* [RECORD EXCERPTS]

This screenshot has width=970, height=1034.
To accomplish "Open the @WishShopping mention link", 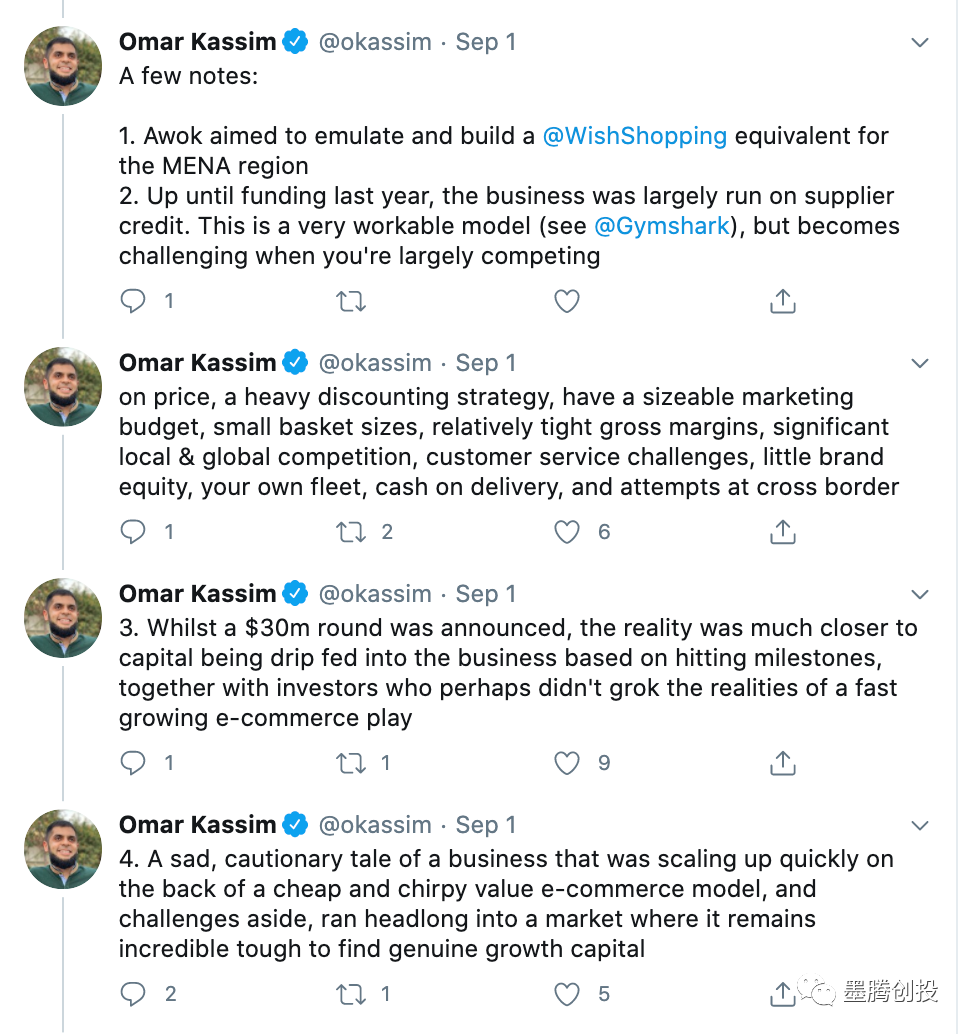I will [634, 136].
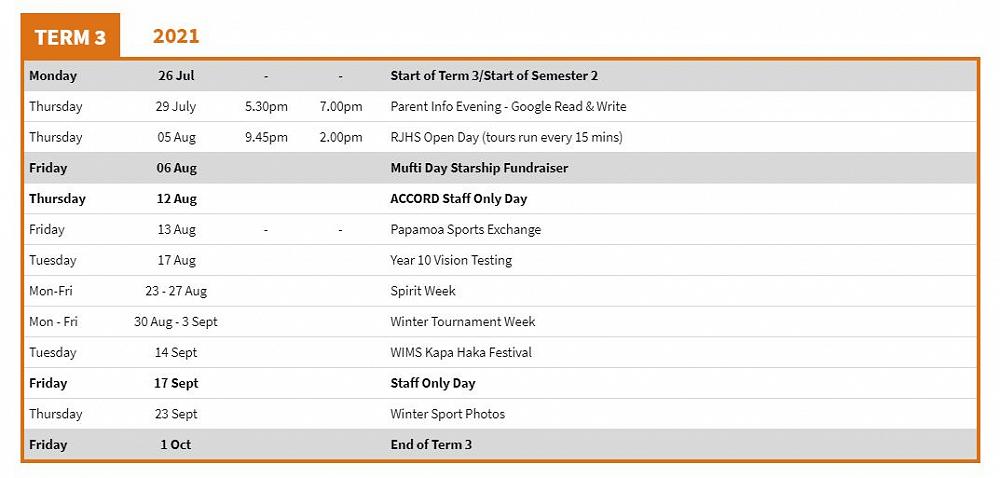Click the 2.00pm end time cell
Viewport: 1000px width, 478px height.
pyautogui.click(x=341, y=138)
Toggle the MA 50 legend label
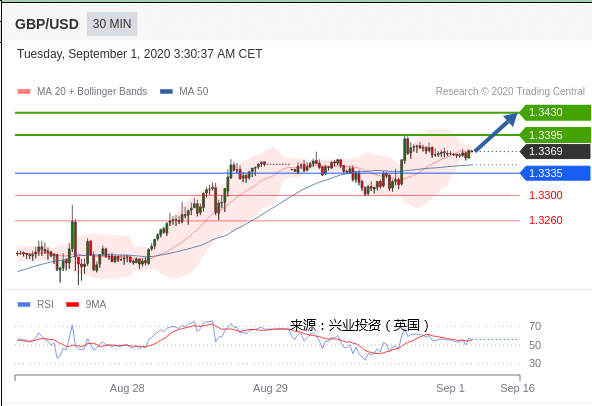This screenshot has width=592, height=406. (x=193, y=91)
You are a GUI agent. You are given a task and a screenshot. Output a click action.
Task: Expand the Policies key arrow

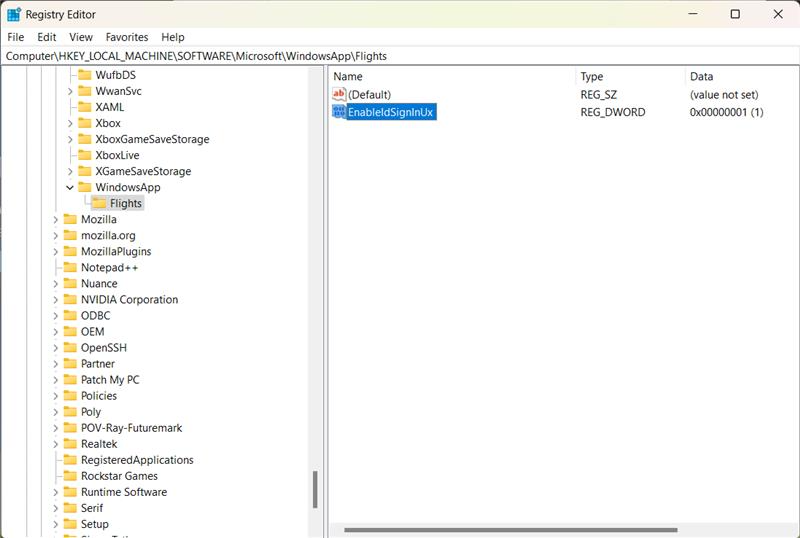(56, 396)
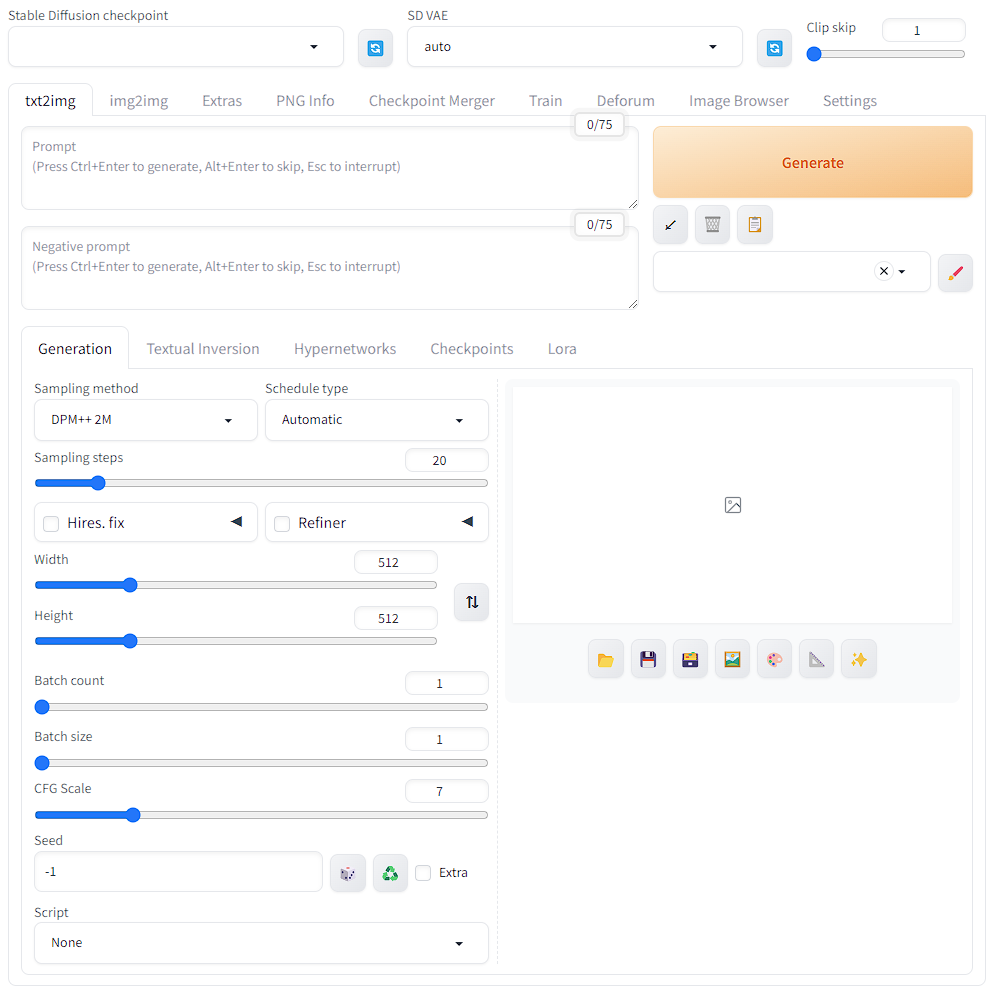Screen dimensions: 996x995
Task: Open the Sampling method dropdown
Action: (146, 420)
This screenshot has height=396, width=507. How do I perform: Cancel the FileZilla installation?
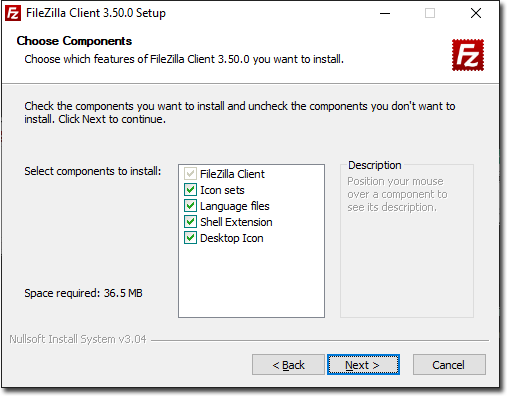(x=449, y=365)
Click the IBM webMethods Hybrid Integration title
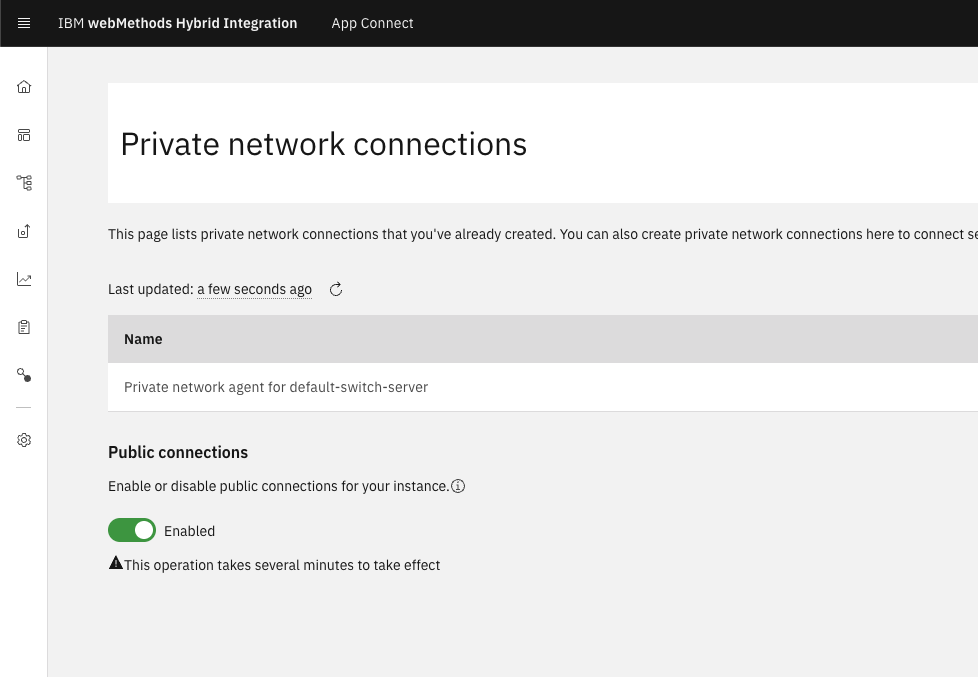Screen dimensions: 978x677 point(177,23)
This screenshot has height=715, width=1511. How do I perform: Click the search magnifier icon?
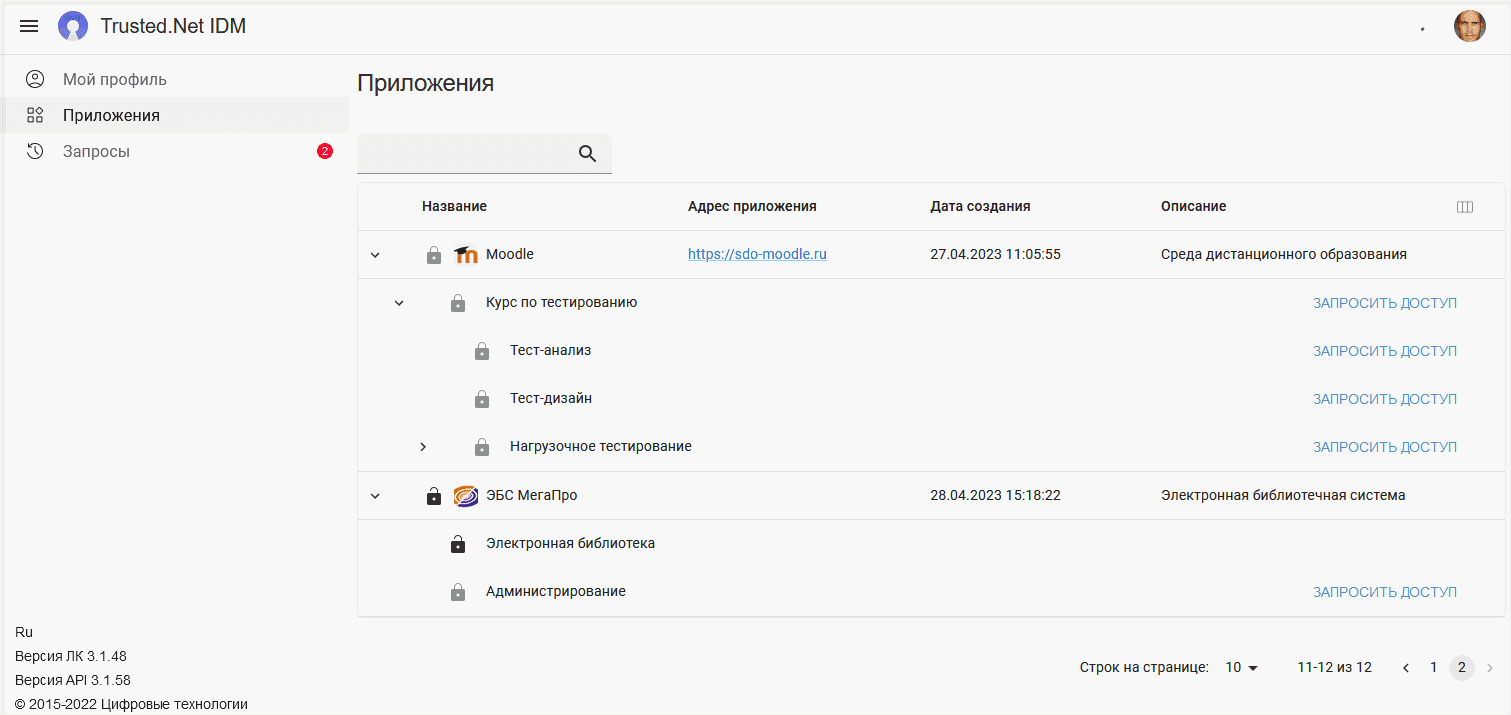click(x=587, y=153)
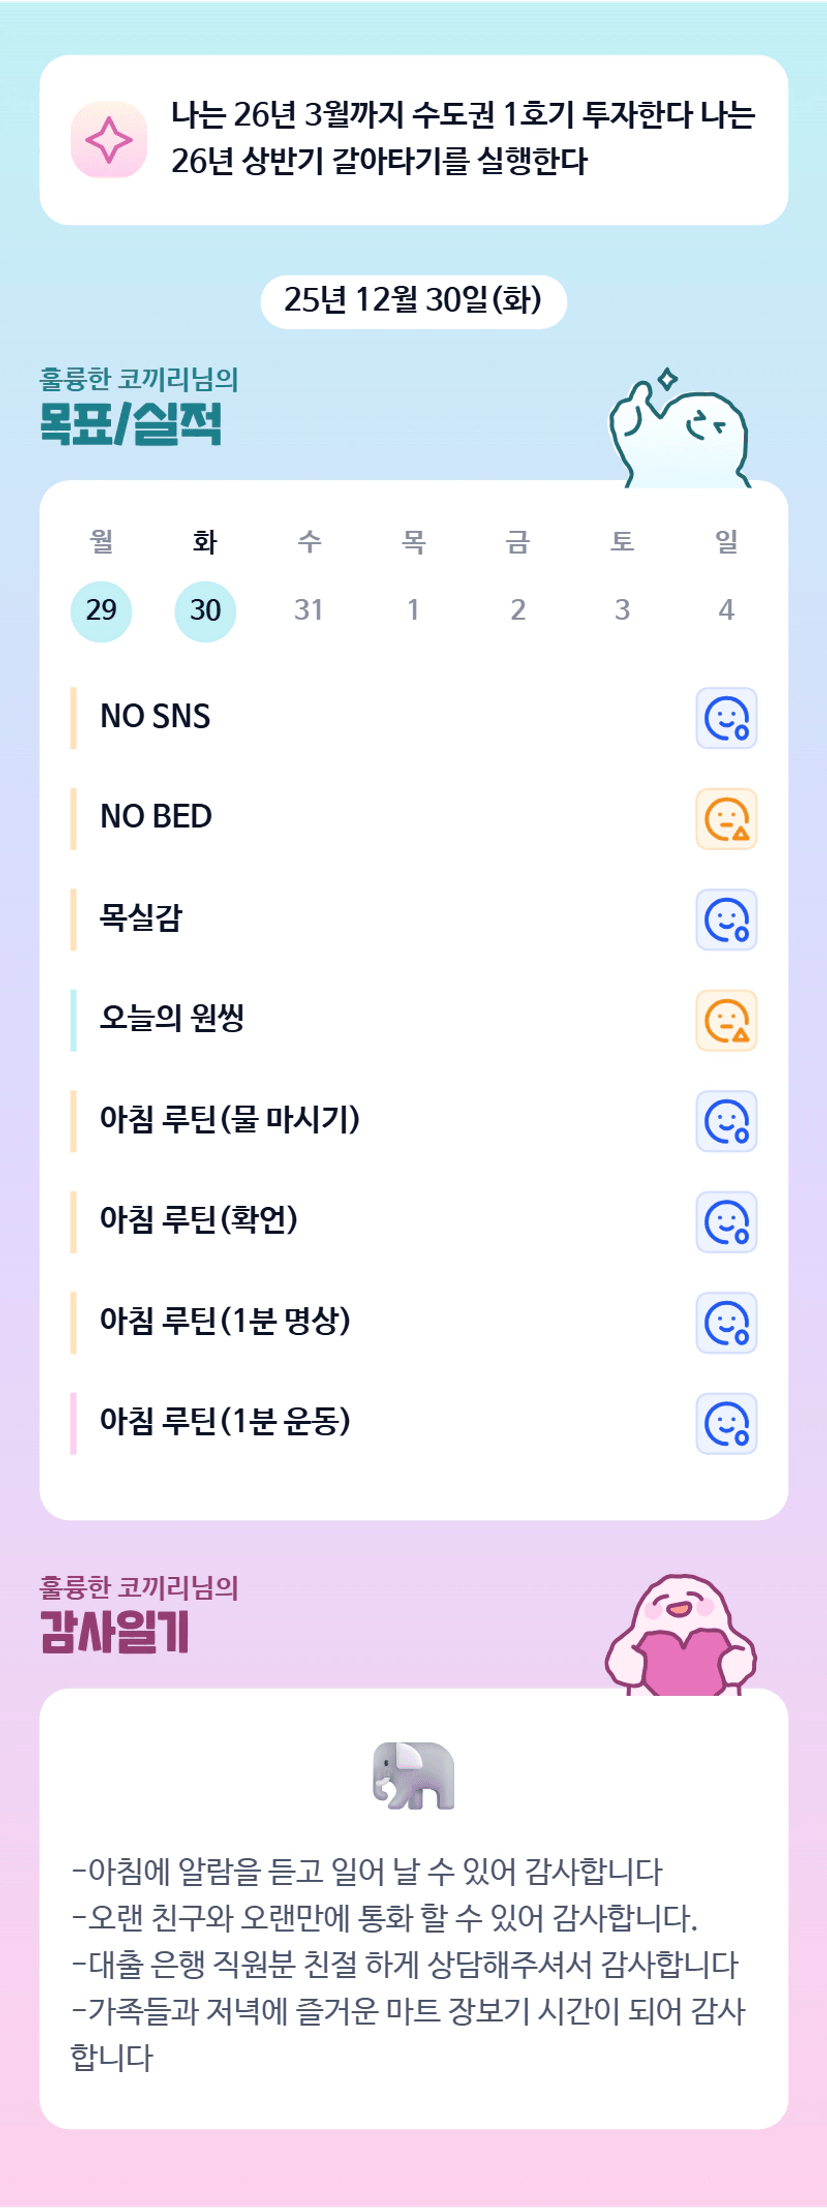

* [ACTIVITY] The copy you give must run from the line containing "Click the IBM" through the last line of the records, exactly, with the pictures left out.

* [PROBLEM SOLUTION]
Click the IBM webMethods Hybrid Integration title
Screen dimensions: 978x677 point(177,23)
This screenshot has height=715, width=1511. How do I perform: Click the search magnifier icon?
click(x=587, y=153)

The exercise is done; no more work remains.